Plaintiffs bringing a discrimination claim in Massachusetts must prove that, among other requirements, they were subject to an “adverse employment action” because of their membership in a statutorily protected class of people. Warren Yee, a lieutenant in the Massachusetts State Police, claimed that he was repeatedly denied a transfer from one State Police troop to another because of his age, race, or national origin. The State Police, however, considered his transfer a lateral move. They accordingly argued that Yee could not meet his burden of proving that he suffered an adverse employment action – reasoning that a denial of a lateral transfer is not “adverse” because it leaves the denied individual in materially the same position as he was previously, and is therefore not akin to a denial of a promotion.
Taking up the issue for the first time, the SJC held that in some circumstances, such a denial can indeed be adverse. In Yee’s case, the Troop to which he wanted to transfer offered better opportunities for overtime and paid detail. Although the transfer would have otherwise left him with the same salary and benefits, the SJC held that denial of the mere opportunity to earn more compensation is an adverse action. Stated more broadly, the SJC held that if a plaintiff can show material differences between two positions, such as in the opportunity for compensation, or otherwise in the terms and conditions of employment, a denial of a lateral transfer request to the more favorable position could be an adverse employment action.

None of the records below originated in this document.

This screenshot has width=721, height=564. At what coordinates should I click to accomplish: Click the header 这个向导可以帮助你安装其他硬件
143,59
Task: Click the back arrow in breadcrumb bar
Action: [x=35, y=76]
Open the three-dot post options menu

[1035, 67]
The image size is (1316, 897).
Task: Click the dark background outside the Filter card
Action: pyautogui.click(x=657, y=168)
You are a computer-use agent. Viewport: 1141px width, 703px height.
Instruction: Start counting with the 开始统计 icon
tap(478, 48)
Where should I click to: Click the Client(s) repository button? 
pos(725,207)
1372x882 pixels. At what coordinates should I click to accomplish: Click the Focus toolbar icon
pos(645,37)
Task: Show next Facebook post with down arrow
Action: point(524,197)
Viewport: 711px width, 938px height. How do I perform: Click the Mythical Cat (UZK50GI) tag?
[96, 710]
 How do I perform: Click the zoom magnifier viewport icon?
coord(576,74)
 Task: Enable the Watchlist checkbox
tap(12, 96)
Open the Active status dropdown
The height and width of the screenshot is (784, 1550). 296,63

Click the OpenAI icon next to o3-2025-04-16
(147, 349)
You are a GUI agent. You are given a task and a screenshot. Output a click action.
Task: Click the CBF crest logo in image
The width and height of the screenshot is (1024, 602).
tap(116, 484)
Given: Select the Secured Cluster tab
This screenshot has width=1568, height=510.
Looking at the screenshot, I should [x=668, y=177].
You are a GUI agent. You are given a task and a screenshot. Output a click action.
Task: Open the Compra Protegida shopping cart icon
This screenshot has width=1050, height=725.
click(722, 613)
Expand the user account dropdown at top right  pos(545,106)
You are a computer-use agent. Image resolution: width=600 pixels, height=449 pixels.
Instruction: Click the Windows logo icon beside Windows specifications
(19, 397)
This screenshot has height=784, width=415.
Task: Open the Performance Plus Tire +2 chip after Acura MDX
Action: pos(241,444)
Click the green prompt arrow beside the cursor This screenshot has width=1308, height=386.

In these cases, plaintiffs will bear the burden of proving the desirability of the denied-position and must do so using objective factors. A plaintiff cannot simply claim an adverse action based on subjective disappointment or preference for the other position. The employee rather must prove that a reasonable employee in the plaintiff’s shoes would desire the transfer. The SJC, noting that Yee’s evidence to date raises an inference that the decision was actually adverse, remanded the case for further proceedings consistent with their decision.
Although it remains to be seen whether the lower court will hold that Yee suffered an adverse action, this ruling nonetheless arms employees with another basis to claim an adverse action in the context of discrimination and retaliation suits in Massachusetts.